Izumi K, Cassens R G, Greaser M L

机构信息

College of Agriculture and Life Sciences, University of Wisconsin, Madison, Wisconsin 53706, USA.

出版信息

Meat Sci. 1989;26(2):141-53. doi: 10.1016/0309-1740(89)90037-5.

Abstract

The decrease in concentration of free nitrite in an aqueous reaction solution made by mixing nitrite and ascorbic acid was studied.
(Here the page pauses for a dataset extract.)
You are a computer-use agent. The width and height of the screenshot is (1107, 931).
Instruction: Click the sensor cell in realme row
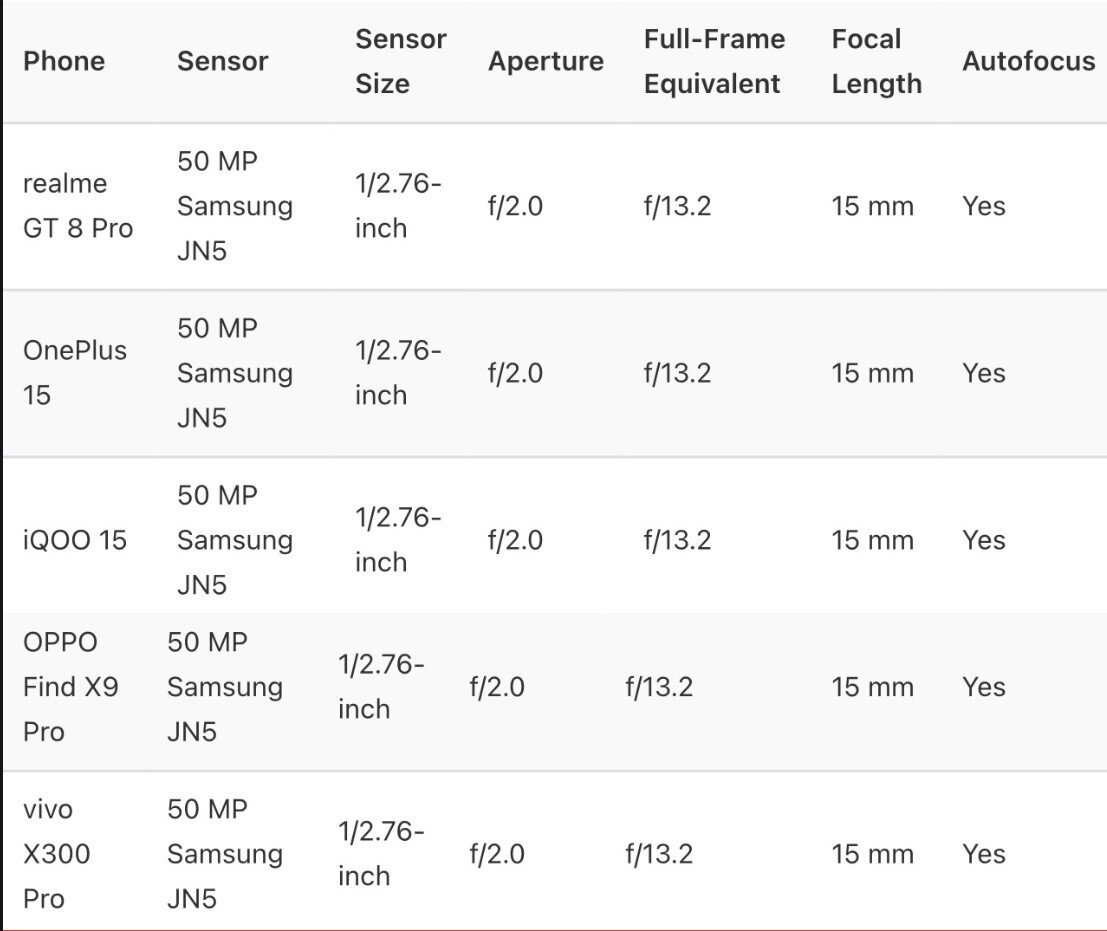[234, 206]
This decrease resulted information of a reaction product which transferred NO to ferricytochrome c to form ferrocytochrome c nitroso compound. From the solution containing the reaction product, nitrite could be regenerated spontaneously and suddenly by physical agitation. Oxygen was apparently not necessary for regeneration nitrite from the reaction solution. It does not seem that the regeneration of nitrite was responsible for a bimolecular dismutation of nitrosoascorbic acid in a reverse direction proposed by Fox and Thomson (Biochemistry2, 465; 1963). Heating of the reaction solution at less than 100°C resulted in a loss of nitrite from the solution, which was greater with increasing concentration of ascorbic acid. The reaction product formed between nitrite and ascorbic acid is probably responsible not only for nitrosation reactions, but also for the loss of nitrite observed during curing of meat.

摘要

研究了由亚硝酸盐和抗坏血酸混合制成的水反应溶液中游离亚硝酸盐浓度的降低。这种降低导致形成了一种反应产物,该产物将一氧化氮转移至高铁细胞色素c,形成亚铁细胞色素c亚硝基化合物。通过物理搅拌,可从含有该反应产物的溶液中自发且突然地再生出亚硝酸盐。从反应溶液中再生亚硝酸盐显然不需要氧气。亚硝酸盐的再生似乎并非如福克斯和汤姆森(《生物化学》2, 465;1963年)所提出的那样,是由亚硝基抗坏血酸的双分子逆歧化反应所致。在低于100°C的温度下加热反应溶液会导致溶液中亚硝酸盐的损失,且随着抗坏血酸浓度的增加,这种损失会更大。亚硝酸盐和抗坏血酸之间形成的反应产物可能不仅是亚硝化反应的原因,也是肉类腌制过程中观察到的亚硝酸盐损失的原因。